UN takes up turban issue with French govt

In a significant development, the United Nations has taken up the issue of banning turban by the Government of France, imposed on schoolchildren by enacting the school scarf ban law.

The issue was reported to the United Nation by the Sikh Nation Organisation (SNO), led by Dr Manjit Singh Randhawa.

Background

“Sikh school boys must exchange their turbans for hair nets when a new law banning religious apparel in public schools takes effect in September, France’s education minister said Monday, shocking representatives of the Sikh community. [...] The law forbids conspicuous religious symbols and attire in the classroom, such as the Jewish skull cap and large Christian crosses, but it is chiefly aimed at the Muslim head scarf.”
- French law means Sikhs cannot wear turbans

In a communication to the SNO, Maria Francisca lzecharrin, Chief Support Services branch of the UN, said a copy of the representation made by the Sikh organisation had been sent to the French authorities.
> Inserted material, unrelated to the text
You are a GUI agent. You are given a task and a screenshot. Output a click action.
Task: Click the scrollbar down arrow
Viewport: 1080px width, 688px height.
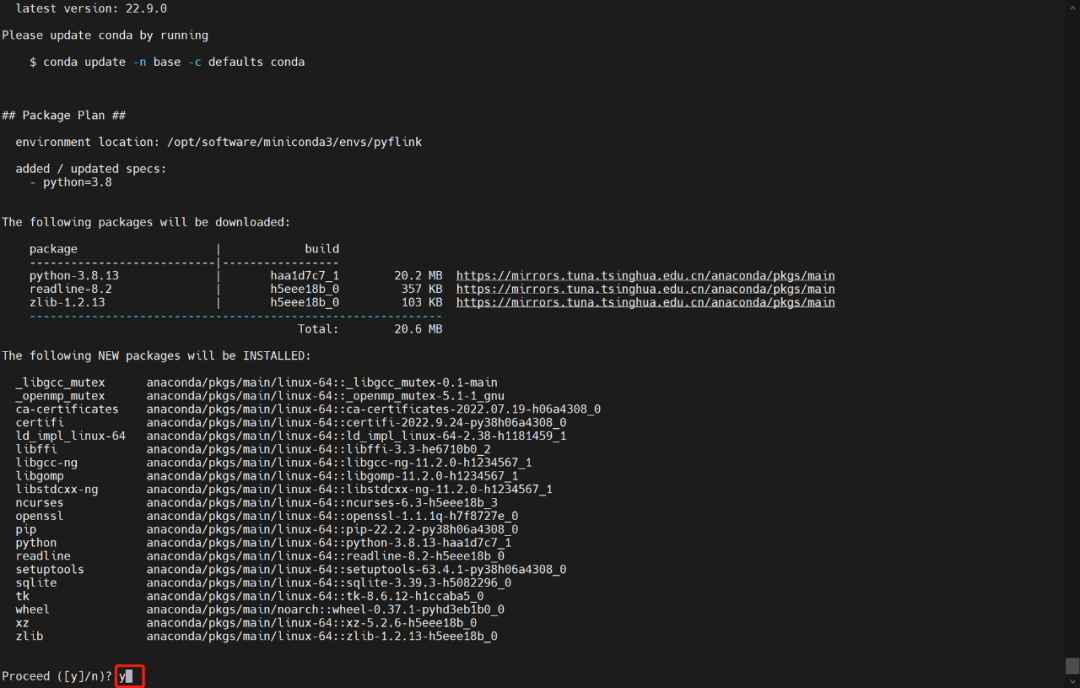(x=1072, y=680)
The communication reads that the “summary of the case will be confidentially submitted to the working group on communications and the commission on human rights’.
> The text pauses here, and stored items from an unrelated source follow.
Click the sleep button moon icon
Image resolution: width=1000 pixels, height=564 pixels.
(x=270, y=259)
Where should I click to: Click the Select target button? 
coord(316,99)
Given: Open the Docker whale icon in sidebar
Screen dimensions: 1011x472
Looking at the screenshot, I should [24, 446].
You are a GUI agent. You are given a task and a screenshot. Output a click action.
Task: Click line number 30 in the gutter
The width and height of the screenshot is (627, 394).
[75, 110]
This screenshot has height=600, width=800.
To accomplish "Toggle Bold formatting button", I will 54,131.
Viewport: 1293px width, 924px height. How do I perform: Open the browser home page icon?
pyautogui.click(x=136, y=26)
Dr Randhawa while giving details of the case said the UN admitted the petition of the SNO under UN 1503 procedure, filed on March 17, 2004 against the French Government, for violating human rights of schoolchildren by enacting the scarf ban law through which “signs and dress, which conspicuously show religious affiliations are forbidden, in public schools of France. Under the 1503 procedure the commission has the mandate to examine a constant pattern of growth, violations of human rights and fundamental freedoms in any country of the world. The procedures examines pattern of violations. Pressure is exerted on the state to change laws, policies and practise that infringe international human rights, according to supplementary information, supplied by UN Secretariat to the Sikh Nation Organisation.

The complaint filed under 1503 procedure are screened by the UN Secretary General and the chairperson of the working group on communications.